According to the Information, though, it’s monetizing ChatGPT, not suddenly vaporizing a significant percent of knowledge work, that’s core to the company’s actual plans, at least for the next couple of years:

Overall, OpenAI told investors it expects revenue to more than triple this year, from $3.7 billion to more than $12.5 billion … By 2026, OpenAI expects revenue to hit $28 billion. It expects most of its revenue in 2025 and 2026 to come from ChatGPT, with the rest of its sales coming from software developer tools and AI agents.
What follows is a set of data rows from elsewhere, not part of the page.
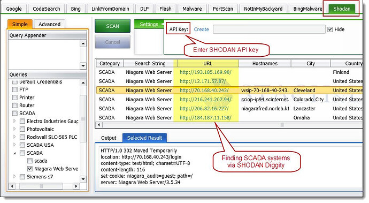Check the Printer query checkbox
This screenshot has height=203, width=369.
[15, 97]
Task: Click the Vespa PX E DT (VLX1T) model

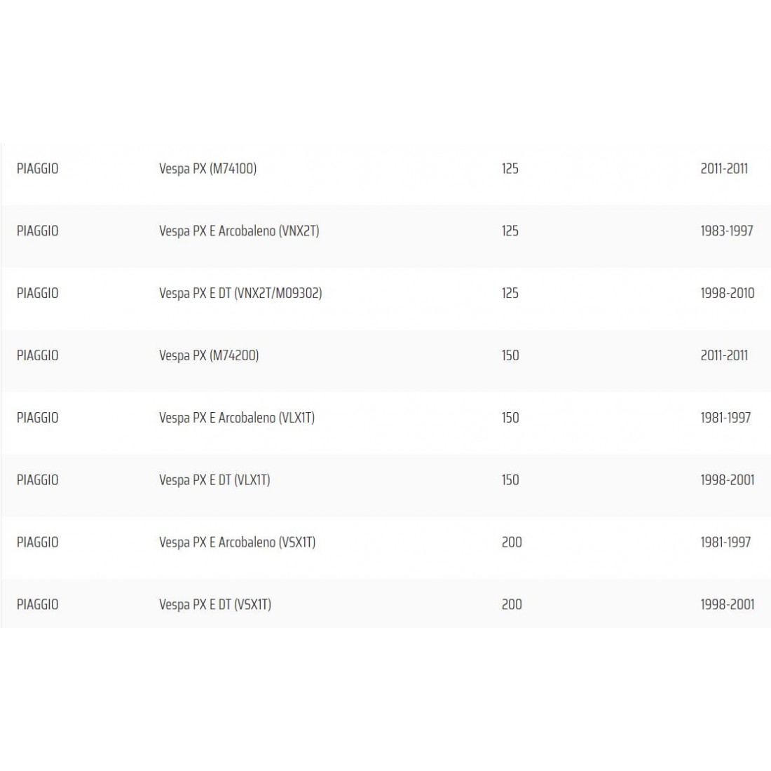Action: (214, 480)
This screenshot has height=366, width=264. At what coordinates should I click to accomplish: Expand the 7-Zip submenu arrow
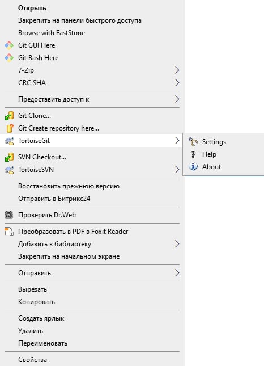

Whether OpenAI can scale its technology to “general intelligence” or meaningfully deploy its agents “into the workforce” are fascinating questions that the company enjoys drawing attention to, but in its most optimistic projections — again, regarding products it has not yet built for customers it has not yet identified — this sort of stuff represents up to a quarter of its revenues “in the long run.” In the meantime, OpenAI intends to figure out how to make money from its one popular product that actually exists. For most people who use ChatGPT, it’s a novel tool that can answer questions, help with homework, and search the web through an interface that is, in 2025, unusually uncluttered and clean. It’s also something they use for free, with increasing awareness of multiple free and comparable alternatives. They’re enjoying the AI trial period, and despite broad uncertainty about the future of the underlying technology, when it comes to the tools they’re already using, they have a pretty good sense of what comes next.